What they do think is real is the lyrics below, which we carry unabridged:
(Chorus)
Go tell it on the mountain, over the hills and ev’rywhere;
go tell it on the mountain that Jesus Christ is born!While shepherds kept their watching o’er silent flocks by night,
behold throughout the heavens there shone a holy light.(Chorus)
The shepherds feared and trembled when lo! above the earth rang out
the angel chorus that hailed the baby’s birth.(Chorus)
Down in a lowly manger the humble babe was born,
and God sent us salvation that blessed Christmas morn.(Chorus)
What we know about this carol is that it predates 1865 but was first written down then by John Wesley, Jr. who, like others (including Unitarian minister and fierce abolitionist Thomas Wentworth Higginson) collected the rich music of the enslaved peoples in the south.

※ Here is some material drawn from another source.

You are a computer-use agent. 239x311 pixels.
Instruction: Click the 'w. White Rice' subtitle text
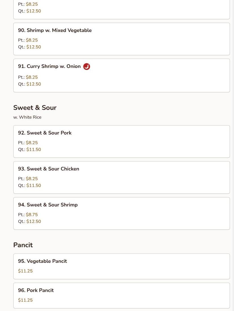[x=27, y=117]
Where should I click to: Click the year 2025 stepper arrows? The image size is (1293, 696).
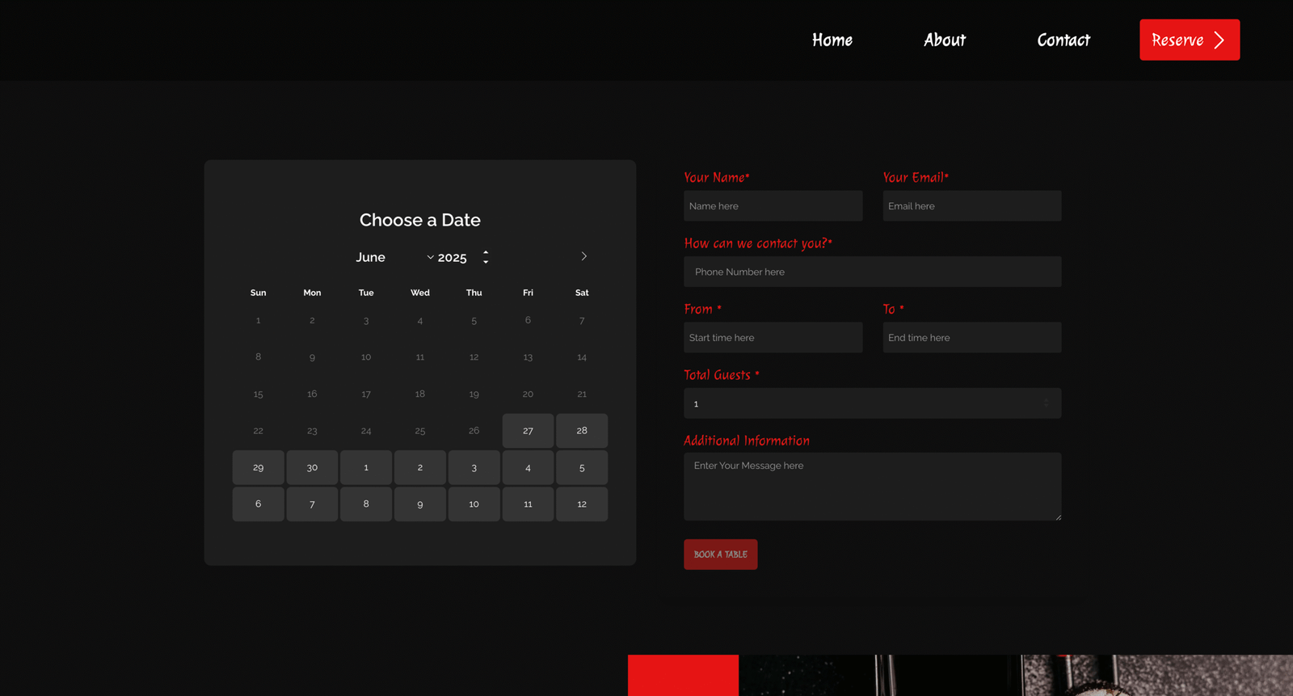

I will admit this isn’t one of my favorites, but it certainly has its place in our canon.
—
I also have to admit that I kinda wrote another chorus to it, just for today:
Go tell it on the mountain,
over the Sound and ’round the bend
Go tell it on the mountain
That Kimberley’s a reverend.
Okay, it doesn’t quite scan, but you get the picture…
This was the all-time favorite Christmas song of a beloved member of our congregation, a woman who had made a lot of bad choices in her life AND had also had a lot of tragedy (much of it unrelated to the bad choices). Somewhere in the course of her life in our UU congregation she found God and a peaceful heart, and I loved her (although she was something of an energy sink). I ALWAYS included it either on the Sunday before Christmas or on Christmas Eve, and I always caught her joyful eye when we belted out the first words, “Go tell it on the mountain!” Thus, I love this song!